The Nets went on to pick Markel Brown, a talented shooting guard out of Oklahoma State who was  paired up with Marcus Smart at Oklahoma State. In his senior year at Oklahoma State, Brown averaged 17.3 points and 5.3 rebounds per game. As a side note, Brown finished his career at Oklahoma State with 78 blocks, which is the tenth most recorded in school history, but first overall among guards to ever play for the Cowboys.

The Nets had him a lot higher than 44th. A LOT higher.

Similar in the way they picked up the athletic Mason Plumlee late in the first round last year, the Nets took an athletic and versatile guard in Brown, who King believes can play more than one position. King said, "I look at him as a combo guard. I think you have to put your best players on the court." This could be crucial to Brown’s success in his rookie year, being that Jason Kidd likes to try out unorthodox strategies with the rotations and positions

The Nets also bought the last two picks of the draft, which turned out to be Xavier Thames and Cory Jefferson. Both players worked out at the Nets’ [soon to be former] practice facility in New Jersey, and clearly the front office liked what they saw.

Check out some more success he’s had late in the first and second rounds:

  • 2013: Mason Plumlee (1st round, 22nd pick) - Nobody could be too sure of what Plumlee was capable of in the NBA, but he certainly opened eyes in his rookie year.

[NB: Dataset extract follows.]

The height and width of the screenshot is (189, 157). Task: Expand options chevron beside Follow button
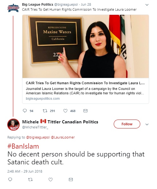click(147, 124)
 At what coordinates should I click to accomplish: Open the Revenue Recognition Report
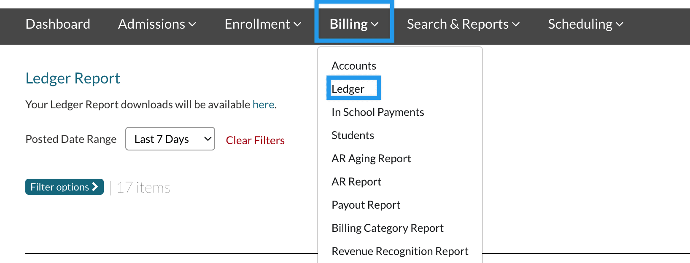click(x=400, y=251)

From the 22 pick to being ranked top five in his draft class, Plumlee averaged a little over seven points and four rebounds per game. He finished fourth in Rookie of the Year voting and was selected to the NBA All-Rookie First Team.
  • 2011: Drafted JaJuan Johnson (27) and Jordan Williams (36). On draft night, King traded Johnson’s rights for MarShon Brooks and a future second rounder for the rights to Bojan Bogdanovic. In Brooks’ rookie season, he averaged 12.6 points per game. As for Bogdanovic, he has yet to play in the NBA, but his rights may play a key role in a trade if the Nets decide to pull the trigger.
  • 2005: Drafted Louis Williams in the second round, pick number 45. Williams has averaged 11.4 points per game since entering the NBA.
  • 2003: Drafted Paccelis Morlende (50) then traded his rights and cash for Willie Green (40). Also traded cash, a mere $140,000 for the rights to Kyle Korver.
  • 2001: Drafted Sam Dalembert low in the first round (26).
  • 1999: drafted Todd MacCulloch in the mid-second round (47).

It’s definitely an impressive Draft day resume for the veteran GM, capable of finding talent late in drafts. But, it’s not the only type of magic he’s worked. He also selected Andre Iguodala at No. 9 in 2004, right between Rafael Araújo and Luke Jackson. Remember them? Of course not. Three years later, he took Thaddeus Young, right between Acie Law and Julian Wright. Same thing.

Just last season, King was able to unload Jason Terry and Reggie Evans to the Sacramento Kings for Marcus Thornton. While Terry and Evans combined for about seven points per game, Thornton averaged 12.3 points as a Net. With Thornton’s contract expiring following the 2014-2015 season, King can even use Thornton as trade bait for teams wanting to dump salary.

Moves like this made the Nets the contenders they were last season.

Even role players that may be worth more than their low salaries with the Nets, he found ways to sign them with little cap flexibility. Jason Kidd liked Shaun Livingston and Alan Anderson prior to the 2013-2014 season, and despite some misgivings, King signed both for the veterans minimum, costing the Nets a little over $2 million combined.

The same goes for Andrei Kirilenko who left $10 million on the table to come to Brooklyn for the mini-MLE of $3.1 million per year. It doesn’t matter how or why it happens, but rather the fact that he made it happen, regardless of the very little cap room remaining.

Mikhail Prokhorov has put his full trust in Billy King to turn the franchise around, and thus far, he’s done a pretty good job of doing so, lost draft picks or not.

Oh yeah, and for what it’s worth -- we like the moves he makes because they keep us busy here on NetsDaily.